Mr. Larkin, one of the expert witnesses called in behalf of the respondents, valued the buildings for the year 1918 upon the theory of a going concern, fixing the valuation the property would, in his opinion, sell for, under ordinary circumstances, and for the two following years his valuations were based upon a capitalized rental value. He estimated the rental of the various buildings at from twenty cents to forty cents per square foot. He valued the entire property, exclusive of machinery, at the sum of $267,634 for the year 1918, and at the sum of $234,834 for each of the years 1919 and 1920. He valued the land alone at the sum of $103,634. Therefore, deducting his land valuations, it appears that he valued the buildings as of October 1, 1917, at the sum of $164,000, and as of October 1, 1918, and 1919, at the sum of $131,200. He testified that he did not consider the assessed valuations, and he gave no specific instances of leases in that vicinity, which, in my opinion, justified his square foot rental valuations.

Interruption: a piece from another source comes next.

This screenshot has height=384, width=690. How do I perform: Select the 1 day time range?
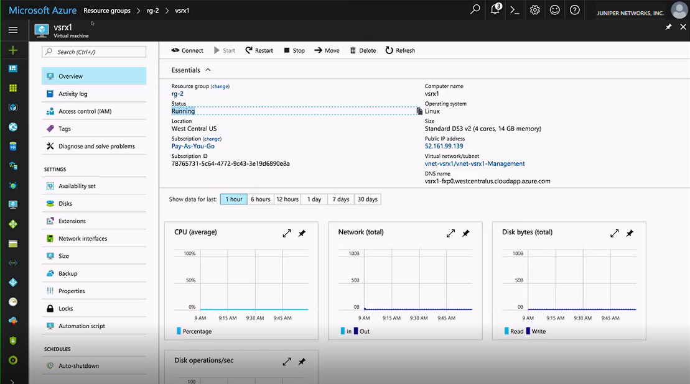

After carefully considering all of the evidence, I have accepted and adopted the valuations which the witness Harrity arrived at, and which are slightly in excess of the valuations of the assessor. These valuations are as follows: For the year 1918, $44,824.45; for the year 1919, $43,874.45, and for the year 1920, $42,949.45.

The next and last question to be determined is the removability of the machinery from the buildings, and whether or not the machinery and equipment is exempt from taxation under the law for the years 1918, 1919 and 1920.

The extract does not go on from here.